Yop, salut tout le monde j'espère que vous allez bien la famille toussa. Je suis fatigué, je glande sur le pc et je suis retombé sur ce site un peu par hasard : http://www.cfsl.net/poule-de-cristal/#  Du coup j'ai spammé jusqu'à tomber sur un truc qui m'inspirait plus d'une ligne et #YOLO comme disent les jeunes. Voici donc le résultat, c'est super court, pas forcément fou mais ça faisait un moment que j'avais envie d'écrire pour écrire alors pourquoi pas ? Je mets l'énoncé à la fin en spoiler car il... spoil #LOL #MDR.

Bonne lecture !

___________

Sans titre #1


   C’était une chose étrange, vraiment.
   La longue embarcation, dénuée de mâts et de rames, voguait paisiblement sur les vagues de vent qui venaient timidement lécher les hautes murailles d’Orazon. C’était un vaisseau sans rien de remarquable, hormis les deux yeux stylisés peints de part et d’autre de sa proue sans ornement. Son bois à la peinture blanche écaillée craquait doucement dans la brise, rappelant à Saron les soupirs d’un vieillard assoupi.
   Il était assis au sommet d’une section à moitié effondrée des remparts qui surplombait le vide de l’à-pic. De ce côté-ci, il n’y avait rien au-delà des murs d’Orazon ; rien qu’une chute vertigineuse vers les profondeurs inconnues. Le vent y soufflait plus fort, peut-être car ici plus qu’ailleurs il était libre de souffler tout son saoul sans obstacles pour l’importuner.

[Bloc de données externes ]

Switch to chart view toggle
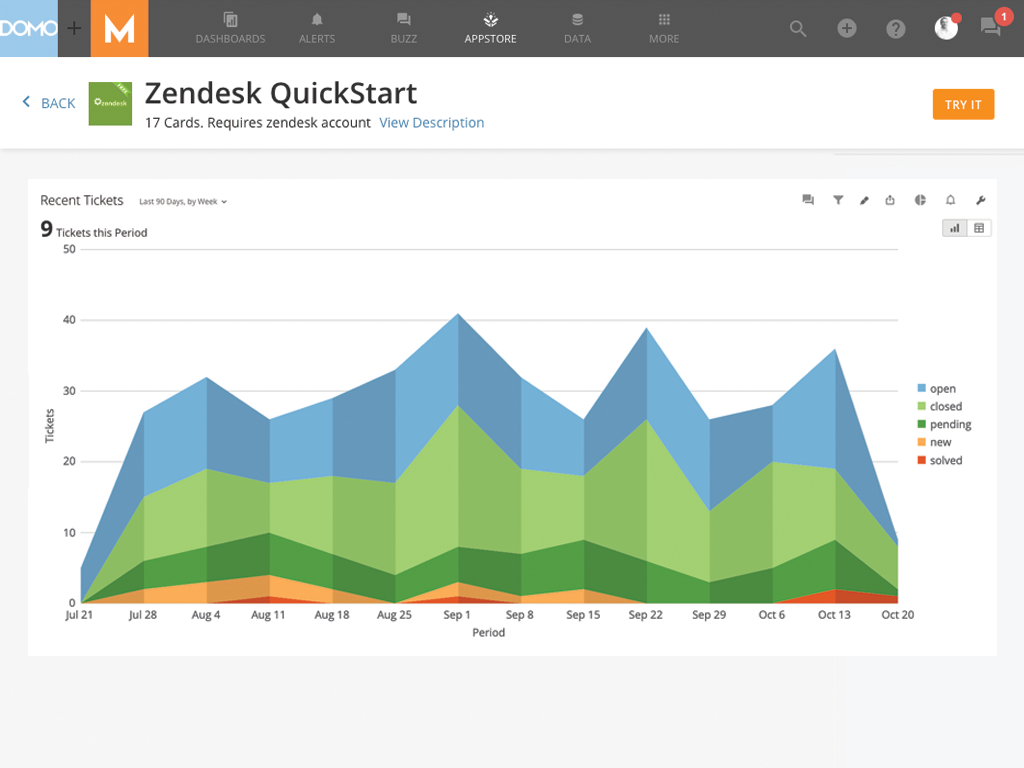 pyautogui.click(x=955, y=228)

   Il était donc assez inhabituel, pour ne pas dire étrange, de voir un navire voguer dans le vent. De mémoire, Saron n’en avait même jamais vu de toute sa courte vie. Les pieds dans le vide, les mains posées à plat légèrement en retrait de son buste, il observait l’embarcation qui dérivait visiblement sans but précis. De sa position, il distinguait mal les passagers mais il voyait clairement une silhouette debout à la poupe, scrutant l’arrière du vaisseau avec une longue-vue.
   Une rafale de vent secoua les cheveux de Saron, les envoyant danser follement tout autour de son visage ; moins d’une minute plus tard, elle faisait vaciller le bateau. Une certaine appréhension gagna Saron. Pour une raison qu’il ne s’expliquait pas, il craignait que l’embarcation ne se retournât et n’envoyât ses occupants directement dans les profondeurs. Mais l’esquif tint bon. Vaillamment, il se redressa, ses yeux peints obstinément braqués vers l’avant.

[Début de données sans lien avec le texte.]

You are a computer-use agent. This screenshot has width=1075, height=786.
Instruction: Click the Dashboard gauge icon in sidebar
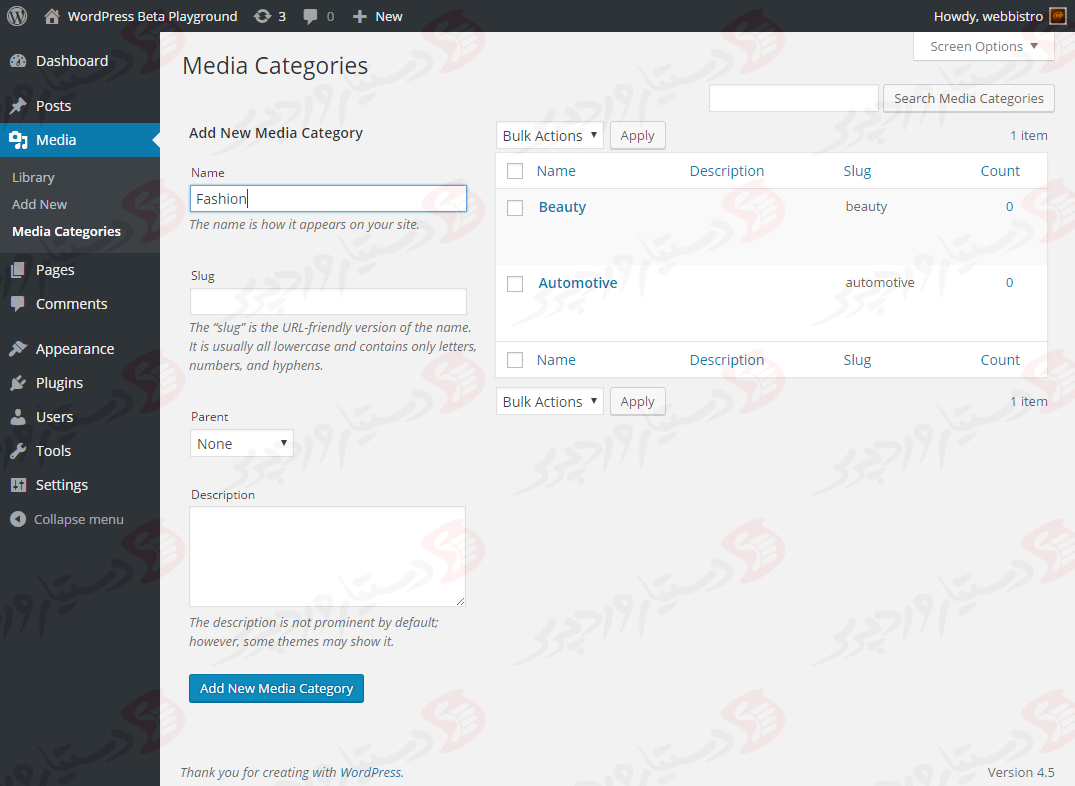[18, 61]
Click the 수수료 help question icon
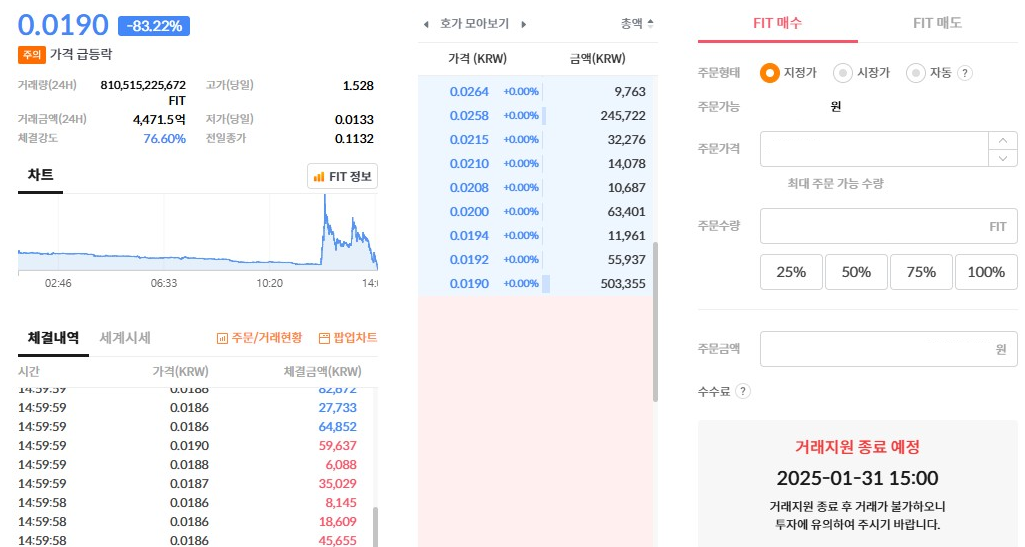Image resolution: width=1025 pixels, height=547 pixels. click(x=742, y=391)
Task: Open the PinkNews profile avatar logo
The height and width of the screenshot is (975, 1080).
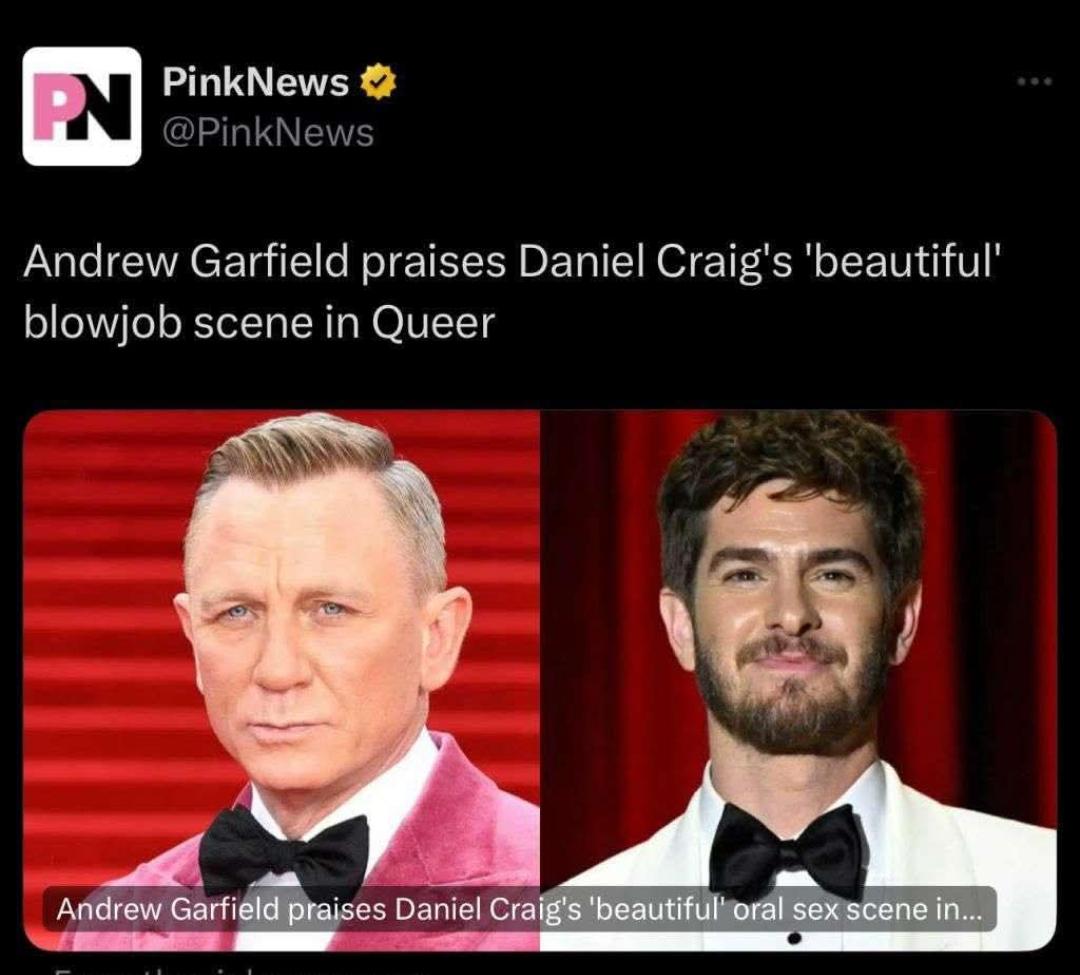Action: pos(82,106)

   Un sourire léger fleurit sur les lèvres de Saron. Pris d’une inspiration toute enfantine, il frappa dans ses mains et cria des « hourra » qui résonnèrent le long des remparts, comme craignant de s’enfoncer dans le grand inconnu. Malgré tout, son éruption de joie ne passa pas inaperçue. Une silhouette se redressa et vint s’accouder au bastingage. De son perchoir, Saron ne distinguait que son long manteau rouge qui flottait dans le vent. Un symbole était brodé dessus au fil d’or mais Saron eut beau plisser les yeux, il ne parvint pas à l’identifier. L’homme au manteau lui adressa un signe de main auquel Saron répondit avec vigueur.
   Lentement, l’embarcation continua sa route, bercée par les vents capricieux qui la firent obliquer vers l’horizon. L’homme à la poupe ne sembla jamais bouger, visiblement bien décidé à scruter l’arrière du vaisseau. Peut-être était-ce parce qu’ils avaient oublié de peindre des yeux à l’arrière, songea Saron. Le soleil n’était plus qu’une poignée de rayons rougeâtres dans son dos lorsque le bateau disparut tout à fait hors de sa vue.

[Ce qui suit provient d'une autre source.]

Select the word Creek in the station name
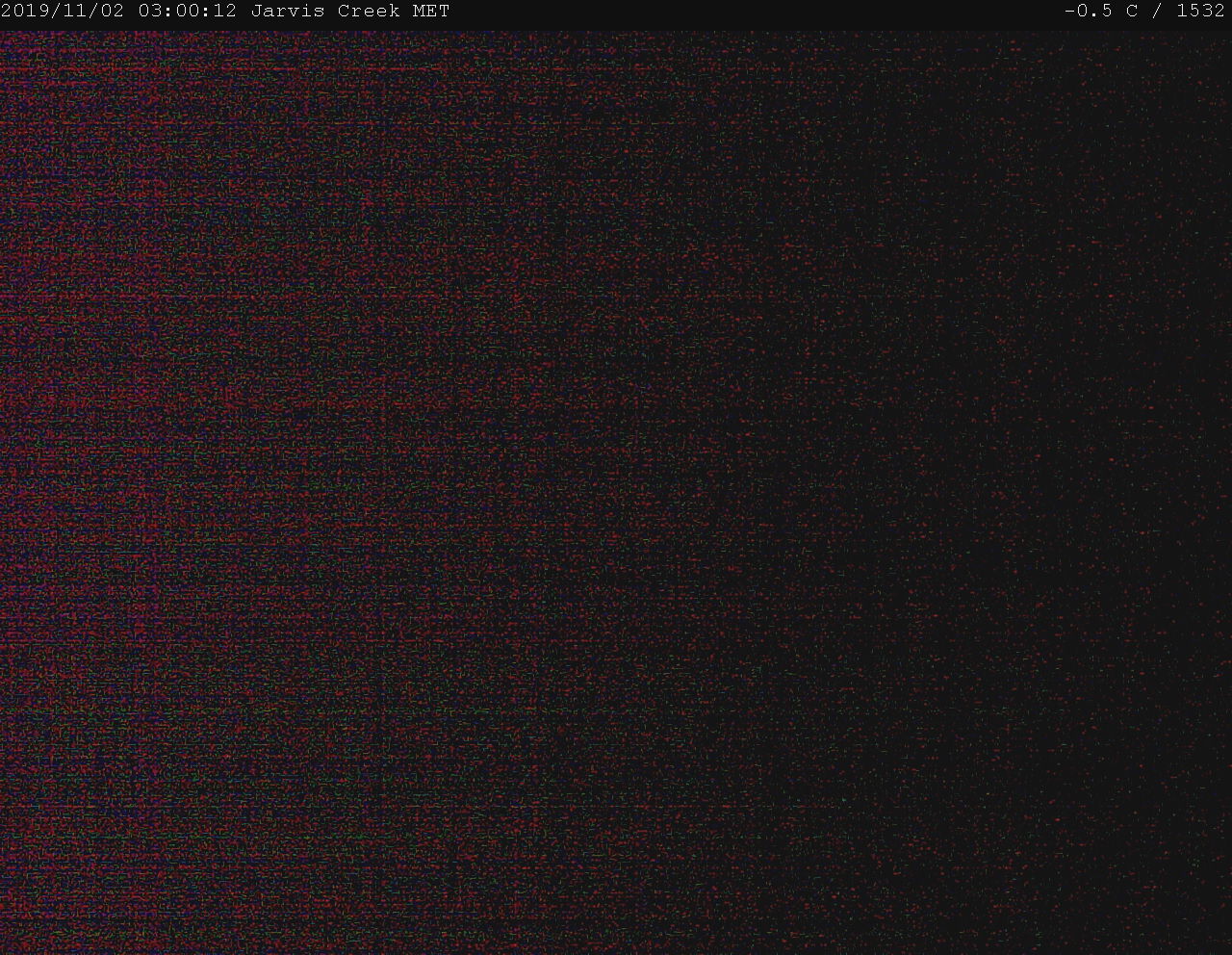 click(369, 12)
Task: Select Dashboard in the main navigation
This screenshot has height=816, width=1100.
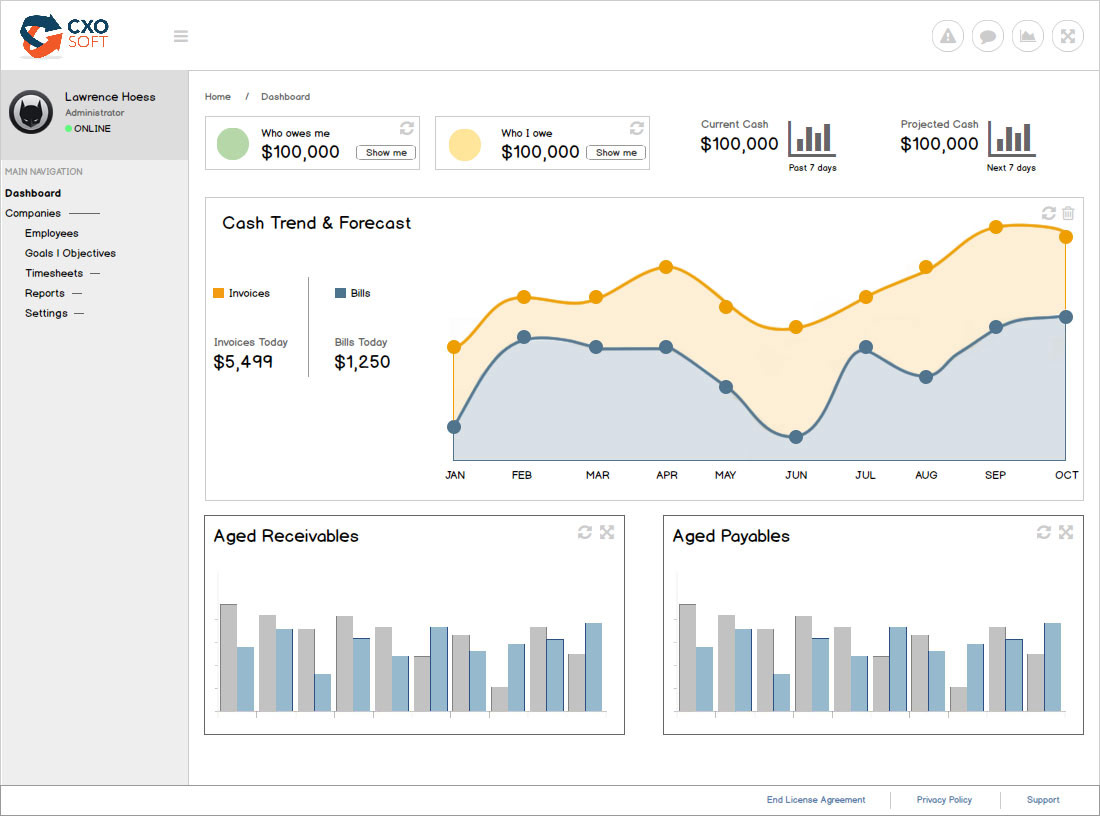Action: pos(33,193)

   Avec un soupir, il se releva et s’épousseta consciencieusement, ne souhaitant pas s’attirer l’ire de sa mère. Le cœur léger, il descendit du rempart, sautant de pierre en pierre le long de la grande fissure ouverte dans la muraille avec l‘aisance née de la familiarité. L’ombre des Tours plongeait déjà la cité dans de profondes ténèbres que les quelques globes à lumière peinaient à dissiper. 
   Sur le chemin du retour, Saron repensait à ce curieux bateau et sa vigie attentive. Il ne pouvait s’empêcher de songer que l’homme au manteau aurait été meilleur à ce poste : à défaut d’avoir deux bras, il possédait encore sa tête, lui.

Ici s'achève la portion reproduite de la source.